The novelty of going to second grade quickly eroded to a dull ache. The schoolwork came easily to me, although I entered somewhat behind my classmates in understanding that other method of symbolic logic: arithmetic. I still tussle with my numbers, not so much the basic operations—addition, subtraction, multiplication—as the more abstract configurations. Elementary science and history revealed a way of thinking about the world that differed from my experience among the changelings. For example, I had no idea that George Washington is, metaphorically speaking, the father of our country, nor did I realize that a
food chain
is the arrangement of organisms of an ecological community according to the order of predation in which each uses the next, usually lower, members as a food source. Such explanations of the natural order felt most unnatural at first. Matters in the forest were far more existential. Living depended on sharpening instincts, not memorizing facts. Ever since the last wolves had been killed or driven off by bounty hunters, no enemy but man remained. If we stayed hidden, we would continue to endure.
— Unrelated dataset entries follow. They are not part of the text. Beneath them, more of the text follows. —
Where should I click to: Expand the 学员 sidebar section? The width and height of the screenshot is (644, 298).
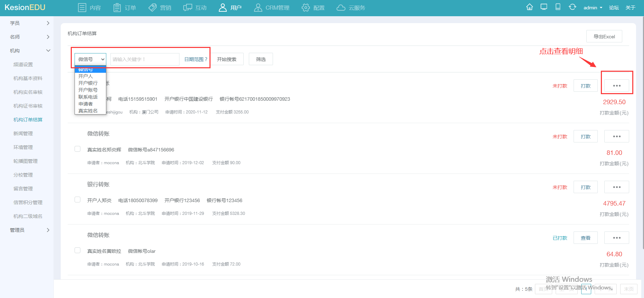pyautogui.click(x=30, y=23)
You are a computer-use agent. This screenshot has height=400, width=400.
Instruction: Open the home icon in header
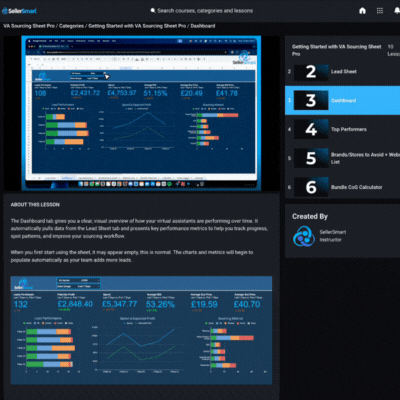coord(362,11)
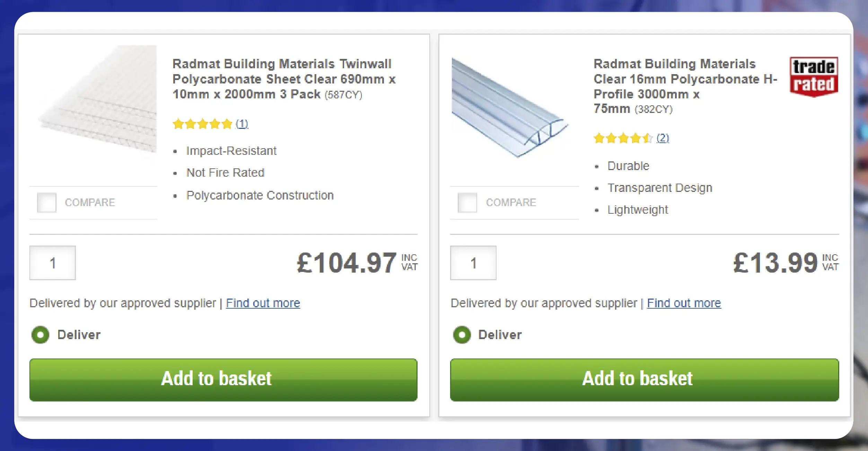Click the five-star rating for the polycarbonate sheet
Viewport: 868px width, 451px height.
click(x=203, y=124)
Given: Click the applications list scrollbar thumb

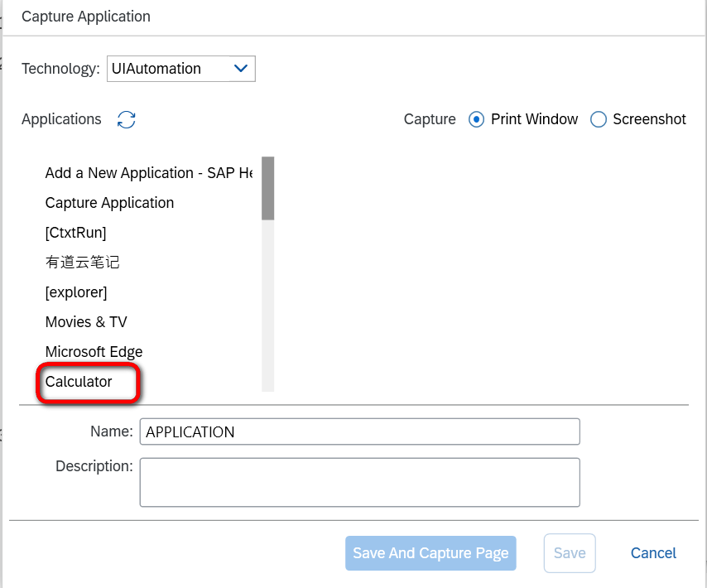Looking at the screenshot, I should pos(267,188).
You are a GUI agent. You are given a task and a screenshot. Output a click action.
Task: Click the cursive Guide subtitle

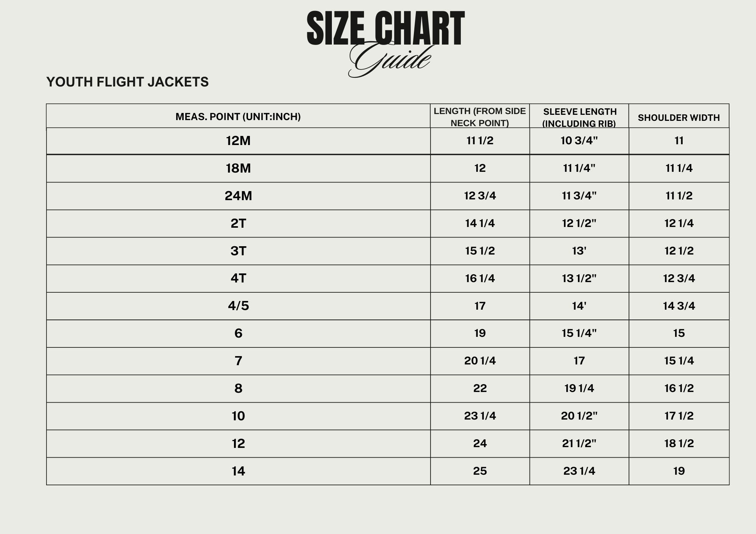click(x=389, y=60)
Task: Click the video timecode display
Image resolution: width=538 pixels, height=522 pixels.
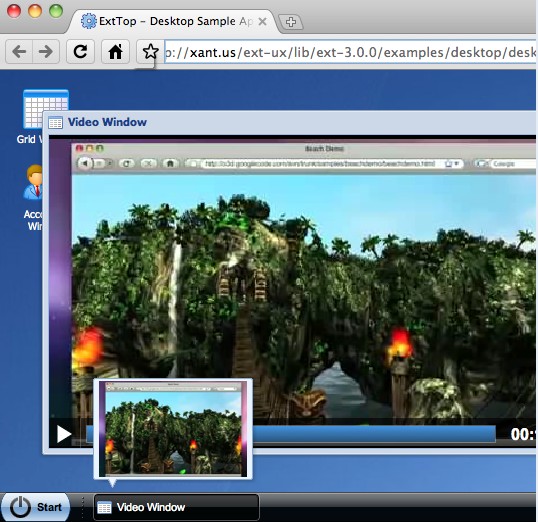Action: (523, 434)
Our struggle was to find the right child with whom to trade places. It couldn’t be a random selection. A changeling must decide on a child the same age as he was when he had been kidnapped. I was seven when they took me, and seven when I left, though I had been in the woods for nearly a century. The ordeal of that world is not only survival in the wild, but the long, unbearable wait to come back into this world.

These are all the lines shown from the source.